If we abstract this even further and include diets like Atkins, South Beach, Zone Diet, and the Dukan Diet we can further refine things that hold true across all disciplines. Here are the most common trends:
- Eating at a caloric deficit over an extended period of time
- Drastic reduction of sugar and refined carbohydrates
- A mechanism for decreasing hunger levels and increasing satiety
- Increased consumption of nutrient dense food
These four rules aren’t revolutionary, but they work. Rather than getting infatuated with the small bits of the diet (like whether or not to avoid beans) master these things.
Saying that fad diets don’t work then never looking deeper is simply missing the picture. Fad diets work well in the short term, but losing a few pounds quickly doesn’t interest ordered eaters. We are looking for long term weight loss that sticks around for the rest of our lives. Sustainability of the diet is of the upmost importance here. Anyone can lose a bunch of fat, a small minority are able to keep the weight off.
This leads to what I believe is the most important question you can ask yourself regarding your health:
How can you do these four things in a way that is sustainable for the rest of your life?
This answer will be different for everyone. For myself intermittent fasting has played a paramount role in in rules #1 and #3 above, but that may not be your thing. Find what works for you personally, I typically skip breakfast and fast until lunch. Maybe breakfast is your favorite meal of the day, great! You can make most things work for you within reason.

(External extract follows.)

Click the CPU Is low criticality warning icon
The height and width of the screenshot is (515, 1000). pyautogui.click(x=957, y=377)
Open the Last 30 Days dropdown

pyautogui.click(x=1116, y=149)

I don’t skip breakfast because I have to, I do it because it is the most enjoyable way I have ever found to bring the first and third rules into my life.
Increasing nutrient intake while decreasing refined sugars and carbohydrates is just as personal. One trick I have found that works for me is to make zucchini pasta, completely replacing an unhealthy food with a vegetable. Experiment for yourself, with enough trial and error you will be able to find small ways to improve these facets of your diet. Over time these small consistent improvements are what make all the difference.
Instead of being paleo or identifying as a vegan, be your own damn person. We can take the ideas that actually work from fad diets and apply them to our own life. By doing so we become dietarily agnostic. Rather than believing everything others say, instead we should think for ourselves. This practice is how we learn what works best for us. Through this process we move in a positive direction toward ordered eating.